§ **Provided data**
--*--
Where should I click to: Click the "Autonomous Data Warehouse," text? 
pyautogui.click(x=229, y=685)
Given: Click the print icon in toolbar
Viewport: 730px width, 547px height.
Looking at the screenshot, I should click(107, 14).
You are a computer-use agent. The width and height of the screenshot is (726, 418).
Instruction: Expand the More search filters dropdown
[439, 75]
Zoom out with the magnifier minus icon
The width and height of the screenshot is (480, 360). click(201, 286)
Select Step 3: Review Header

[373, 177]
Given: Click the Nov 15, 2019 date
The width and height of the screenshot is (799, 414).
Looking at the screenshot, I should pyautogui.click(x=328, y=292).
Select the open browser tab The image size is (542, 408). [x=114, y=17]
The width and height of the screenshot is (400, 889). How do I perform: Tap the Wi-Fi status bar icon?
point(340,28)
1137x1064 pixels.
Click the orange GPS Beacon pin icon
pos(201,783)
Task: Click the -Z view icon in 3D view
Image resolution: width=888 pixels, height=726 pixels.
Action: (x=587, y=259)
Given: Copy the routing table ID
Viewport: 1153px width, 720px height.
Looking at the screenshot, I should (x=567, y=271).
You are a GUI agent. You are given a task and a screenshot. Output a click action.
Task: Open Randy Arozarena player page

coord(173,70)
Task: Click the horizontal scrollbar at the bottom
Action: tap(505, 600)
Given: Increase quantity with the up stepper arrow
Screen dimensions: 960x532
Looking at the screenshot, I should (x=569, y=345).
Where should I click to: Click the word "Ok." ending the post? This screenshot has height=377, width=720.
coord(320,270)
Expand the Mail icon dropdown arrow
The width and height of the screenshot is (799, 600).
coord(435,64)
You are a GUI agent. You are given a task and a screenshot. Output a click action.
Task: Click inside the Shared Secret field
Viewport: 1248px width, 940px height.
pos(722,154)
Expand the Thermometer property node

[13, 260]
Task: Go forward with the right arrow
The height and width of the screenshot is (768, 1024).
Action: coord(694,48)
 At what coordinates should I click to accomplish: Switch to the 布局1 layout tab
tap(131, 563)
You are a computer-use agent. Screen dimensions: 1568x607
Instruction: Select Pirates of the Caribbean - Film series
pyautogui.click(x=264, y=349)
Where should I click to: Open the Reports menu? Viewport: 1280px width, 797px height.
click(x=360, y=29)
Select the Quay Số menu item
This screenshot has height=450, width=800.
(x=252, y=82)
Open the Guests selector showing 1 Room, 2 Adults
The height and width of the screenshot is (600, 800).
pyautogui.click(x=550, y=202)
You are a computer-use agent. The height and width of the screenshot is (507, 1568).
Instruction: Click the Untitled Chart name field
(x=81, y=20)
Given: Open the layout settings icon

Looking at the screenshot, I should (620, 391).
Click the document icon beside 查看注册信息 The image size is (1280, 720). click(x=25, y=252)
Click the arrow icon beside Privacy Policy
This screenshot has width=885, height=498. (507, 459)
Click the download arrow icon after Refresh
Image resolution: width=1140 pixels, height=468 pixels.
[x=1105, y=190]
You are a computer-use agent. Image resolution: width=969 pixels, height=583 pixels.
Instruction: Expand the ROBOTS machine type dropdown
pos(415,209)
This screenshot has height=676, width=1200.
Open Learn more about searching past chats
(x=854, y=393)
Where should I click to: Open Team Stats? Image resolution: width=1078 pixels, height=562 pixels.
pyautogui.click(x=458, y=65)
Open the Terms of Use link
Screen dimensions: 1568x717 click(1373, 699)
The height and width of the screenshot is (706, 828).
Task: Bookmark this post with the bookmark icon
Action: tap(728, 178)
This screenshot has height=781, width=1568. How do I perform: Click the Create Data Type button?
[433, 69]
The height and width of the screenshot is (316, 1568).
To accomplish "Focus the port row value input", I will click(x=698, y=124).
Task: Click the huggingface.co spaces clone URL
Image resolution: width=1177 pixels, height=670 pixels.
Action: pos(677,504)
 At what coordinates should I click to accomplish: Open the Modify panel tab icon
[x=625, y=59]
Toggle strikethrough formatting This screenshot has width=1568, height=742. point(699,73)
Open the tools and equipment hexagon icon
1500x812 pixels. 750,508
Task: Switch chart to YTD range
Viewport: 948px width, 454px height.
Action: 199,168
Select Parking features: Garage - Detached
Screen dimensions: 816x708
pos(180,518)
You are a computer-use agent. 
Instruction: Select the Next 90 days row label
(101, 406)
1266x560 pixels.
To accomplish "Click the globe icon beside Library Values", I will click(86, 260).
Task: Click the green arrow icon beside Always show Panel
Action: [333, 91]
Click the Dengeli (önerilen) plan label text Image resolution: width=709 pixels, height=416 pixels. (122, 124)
--*--
All the records, as written, must be given again.

Where should I click to: Click the "Autonomous Data Warehouse," text? 
pyautogui.click(x=229, y=685)
Given: Click the print icon in toolbar
Viewport: 730px width, 547px height.
Looking at the screenshot, I should click(107, 14).
You are a computer-use agent. The width and height of the screenshot is (726, 418).
Instruction: Expand the More search filters dropdown
[439, 75]
Zoom out with the magnifier minus icon
The width and height of the screenshot is (480, 360). click(201, 286)
Select Step 3: Review Header

[373, 177]
Given: Click the Nov 15, 2019 date
The width and height of the screenshot is (799, 414).
Looking at the screenshot, I should pyautogui.click(x=328, y=292).
Select the open browser tab The image size is (542, 408). [x=114, y=17]
The width and height of the screenshot is (400, 889). How do I perform: Tap the Wi-Fi status bar icon?
point(340,28)
1137x1064 pixels.
Click the orange GPS Beacon pin icon
pos(201,783)
Task: Click the -Z view icon in 3D view
Image resolution: width=888 pixels, height=726 pixels.
Action: (x=587, y=259)
Given: Copy the routing table ID
Viewport: 1153px width, 720px height.
Looking at the screenshot, I should (x=567, y=271).
You are a GUI agent. You are given a task and a screenshot. Output a click action.
Task: Open Randy Arozarena player page

coord(173,70)
Task: Click the horizontal scrollbar at the bottom
Action: tap(505, 600)
Given: Increase quantity with the up stepper arrow
Screen dimensions: 960x532
Looking at the screenshot, I should (x=569, y=345).
Where should I click to: Click the word "Ok." ending the post? This screenshot has height=377, width=720.
coord(320,270)
Expand the Mail icon dropdown arrow
The width and height of the screenshot is (799, 600).
coord(435,64)
You are a GUI agent. You are given a task and a screenshot. Output a click action.
Task: Click inside the Shared Secret field
Viewport: 1248px width, 940px height.
pos(722,154)
Expand the Thermometer property node

[13, 260]
Task: Go forward with the right arrow
The height and width of the screenshot is (768, 1024).
Action: coord(694,48)
 At what coordinates should I click to accomplish: Switch to the 布局1 layout tab
tap(131, 563)
You are a computer-use agent. Screen dimensions: 1568x607
Instruction: Select Pirates of the Caribbean - Film series
pyautogui.click(x=264, y=349)
Where should I click to: Open the Reports menu? Viewport: 1280px width, 797px height.
click(x=360, y=29)
Select the Quay Số menu item
This screenshot has height=450, width=800.
(x=252, y=82)
Open the Guests selector showing 1 Room, 2 Adults
The height and width of the screenshot is (600, 800).
pyautogui.click(x=550, y=202)
You are a computer-use agent. The height and width of the screenshot is (507, 1568).
Instruction: Click the Untitled Chart name field
(x=81, y=20)
Given: Open the layout settings icon

Looking at the screenshot, I should (620, 391).
Click the document icon beside 查看注册信息 The image size is (1280, 720). click(x=25, y=252)
Click the arrow icon beside Privacy Policy
This screenshot has width=885, height=498. (507, 459)
Click the download arrow icon after Refresh
Image resolution: width=1140 pixels, height=468 pixels.
[x=1105, y=190]
You are a computer-use agent. Image resolution: width=969 pixels, height=583 pixels.
Instruction: Expand the ROBOTS machine type dropdown
pos(415,209)
This screenshot has height=676, width=1200.
Open Learn more about searching past chats
(x=854, y=393)
Where should I click to: Open Team Stats? Image resolution: width=1078 pixels, height=562 pixels.
pyautogui.click(x=458, y=65)
Open the Terms of Use link
Screen dimensions: 1568x717 click(1373, 699)
The height and width of the screenshot is (706, 828).
Task: Bookmark this post with the bookmark icon
Action: tap(728, 178)
This screenshot has height=781, width=1568. How do I perform: Click the Create Data Type button?
[433, 69]
The height and width of the screenshot is (316, 1568).
To accomplish "Focus the port row value input", I will click(x=698, y=124).
Task: Click the huggingface.co spaces clone URL
Image resolution: width=1177 pixels, height=670 pixels.
Action: pos(677,504)
 At what coordinates should I click to accomplish: Open the Modify panel tab icon
[x=625, y=59]
Toggle strikethrough formatting This screenshot has width=1568, height=742. point(699,73)
Open the tools and equipment hexagon icon
1500x812 pixels. 750,508
Task: Switch chart to YTD range
Viewport: 948px width, 454px height.
Action: 199,168
Select Parking features: Garage - Detached
Screen dimensions: 816x708
pos(180,518)
You are a computer-use agent. 
Instruction: Select the Next 90 days row label
(101, 406)
1266x560 pixels.
To accomplish "Click the globe icon beside Library Values", I will click(86, 260).
Task: Click the green arrow icon beside Always show Panel
Action: [333, 91]
Click the Dengeli (önerilen) plan label text Image resolution: width=709 pixels, height=416 pixels. (122, 124)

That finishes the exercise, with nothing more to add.